Structural Fields Stay Structural

The fields you exclude from the embedding projection are not lost. They remain as typed fields that your agent queries directly via GROQ. Price is queried as a number, not found in an embedding. Inventory is checked as a boolean, not inferred from text. This separation means semantic search handles discovery while structural queries handle precision. The two work together through hybrid search in a single GROQ query.

Agent Context and Projections

When your agent connects to Agent Context, it discovers your schema including which fields are available for structural queries and which are embedded for semantic search. The agent can then construct GROQ queries that use text::semanticSimilarity() on embedded fields for conceptual discovery while applying match() and structural filters on non-embedded fields for precision. The projection design directly shapes the quality of your agent's retrieval.

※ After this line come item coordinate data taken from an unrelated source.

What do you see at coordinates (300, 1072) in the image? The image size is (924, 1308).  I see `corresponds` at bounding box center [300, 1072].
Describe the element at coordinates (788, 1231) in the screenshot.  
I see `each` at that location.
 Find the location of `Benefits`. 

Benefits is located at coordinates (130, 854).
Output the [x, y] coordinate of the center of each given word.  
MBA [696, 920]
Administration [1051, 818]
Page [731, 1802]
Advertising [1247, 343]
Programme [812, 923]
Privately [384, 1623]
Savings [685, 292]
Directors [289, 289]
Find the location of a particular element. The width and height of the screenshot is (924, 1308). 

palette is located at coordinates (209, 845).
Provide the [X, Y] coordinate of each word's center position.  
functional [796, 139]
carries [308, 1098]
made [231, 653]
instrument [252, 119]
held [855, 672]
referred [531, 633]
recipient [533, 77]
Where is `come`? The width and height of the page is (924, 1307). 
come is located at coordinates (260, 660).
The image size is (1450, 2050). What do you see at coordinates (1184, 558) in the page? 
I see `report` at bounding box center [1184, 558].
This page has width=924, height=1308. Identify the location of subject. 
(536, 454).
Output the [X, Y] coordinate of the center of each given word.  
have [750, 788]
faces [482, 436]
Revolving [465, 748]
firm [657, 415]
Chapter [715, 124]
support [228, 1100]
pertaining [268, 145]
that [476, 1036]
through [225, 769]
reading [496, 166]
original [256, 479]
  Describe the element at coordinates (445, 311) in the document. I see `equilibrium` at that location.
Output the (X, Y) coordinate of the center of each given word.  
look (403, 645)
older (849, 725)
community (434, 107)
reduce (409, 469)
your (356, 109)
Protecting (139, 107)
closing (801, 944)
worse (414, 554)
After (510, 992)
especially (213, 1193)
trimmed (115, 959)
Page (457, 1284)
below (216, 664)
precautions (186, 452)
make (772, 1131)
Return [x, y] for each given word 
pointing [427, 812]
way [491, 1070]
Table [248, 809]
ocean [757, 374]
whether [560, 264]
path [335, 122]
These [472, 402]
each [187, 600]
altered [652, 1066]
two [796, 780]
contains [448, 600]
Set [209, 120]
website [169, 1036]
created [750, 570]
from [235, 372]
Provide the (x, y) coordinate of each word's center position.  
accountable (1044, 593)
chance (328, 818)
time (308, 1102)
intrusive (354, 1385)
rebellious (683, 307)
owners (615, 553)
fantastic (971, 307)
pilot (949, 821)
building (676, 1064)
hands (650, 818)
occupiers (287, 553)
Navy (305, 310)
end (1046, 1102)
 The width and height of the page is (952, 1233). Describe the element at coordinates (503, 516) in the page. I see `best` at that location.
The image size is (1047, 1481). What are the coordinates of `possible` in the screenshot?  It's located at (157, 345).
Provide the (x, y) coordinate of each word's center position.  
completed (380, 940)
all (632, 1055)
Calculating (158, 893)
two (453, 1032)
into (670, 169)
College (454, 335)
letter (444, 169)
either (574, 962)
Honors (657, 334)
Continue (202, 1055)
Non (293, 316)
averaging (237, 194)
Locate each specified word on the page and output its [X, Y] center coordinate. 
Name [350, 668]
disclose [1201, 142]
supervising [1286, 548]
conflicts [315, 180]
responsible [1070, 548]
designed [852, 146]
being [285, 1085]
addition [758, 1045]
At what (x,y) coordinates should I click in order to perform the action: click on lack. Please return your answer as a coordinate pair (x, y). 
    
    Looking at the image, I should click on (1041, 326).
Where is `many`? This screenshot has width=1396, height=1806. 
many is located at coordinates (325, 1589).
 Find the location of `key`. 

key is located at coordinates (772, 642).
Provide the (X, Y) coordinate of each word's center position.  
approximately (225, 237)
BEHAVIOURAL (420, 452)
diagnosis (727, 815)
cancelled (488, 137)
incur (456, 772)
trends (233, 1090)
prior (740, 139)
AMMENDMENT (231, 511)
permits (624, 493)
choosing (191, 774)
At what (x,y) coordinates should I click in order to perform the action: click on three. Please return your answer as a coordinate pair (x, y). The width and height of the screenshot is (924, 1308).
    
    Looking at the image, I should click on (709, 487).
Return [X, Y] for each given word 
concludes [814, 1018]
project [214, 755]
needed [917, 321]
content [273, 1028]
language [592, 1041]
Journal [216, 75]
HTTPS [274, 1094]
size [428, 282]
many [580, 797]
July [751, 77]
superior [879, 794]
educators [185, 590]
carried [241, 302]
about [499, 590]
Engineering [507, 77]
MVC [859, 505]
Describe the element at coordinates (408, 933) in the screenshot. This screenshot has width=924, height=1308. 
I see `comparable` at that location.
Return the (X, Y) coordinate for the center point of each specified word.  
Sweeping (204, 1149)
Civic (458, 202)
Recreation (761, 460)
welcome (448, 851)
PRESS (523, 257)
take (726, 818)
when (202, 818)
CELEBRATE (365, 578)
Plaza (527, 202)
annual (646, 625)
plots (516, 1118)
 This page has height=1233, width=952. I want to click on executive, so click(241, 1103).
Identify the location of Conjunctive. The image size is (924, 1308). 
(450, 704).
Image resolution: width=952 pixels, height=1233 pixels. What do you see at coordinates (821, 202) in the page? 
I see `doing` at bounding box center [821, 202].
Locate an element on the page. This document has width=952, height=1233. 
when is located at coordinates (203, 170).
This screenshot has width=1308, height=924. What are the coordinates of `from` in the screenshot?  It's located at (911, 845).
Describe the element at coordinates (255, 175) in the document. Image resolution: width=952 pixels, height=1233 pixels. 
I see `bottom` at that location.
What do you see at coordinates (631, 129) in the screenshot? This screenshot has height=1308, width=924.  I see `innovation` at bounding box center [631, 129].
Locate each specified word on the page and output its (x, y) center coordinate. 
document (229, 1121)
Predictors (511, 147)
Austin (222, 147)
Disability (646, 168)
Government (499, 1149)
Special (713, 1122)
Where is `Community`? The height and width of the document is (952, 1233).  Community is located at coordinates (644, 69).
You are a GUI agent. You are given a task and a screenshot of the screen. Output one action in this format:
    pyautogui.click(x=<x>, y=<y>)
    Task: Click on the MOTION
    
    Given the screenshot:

Getting Started With Projections

Audit your content types and identify which fields carry semantic meaning versus which carry structural data. Configure your embedding projection to include only the semantic fields. Keep structural fields as typed GROQ-queryable data. Enable dataset embeddings and test the quality of semantic search results. Iterate on your projection until the semantic index returns conceptually relevant results without noise from non-semantic fields.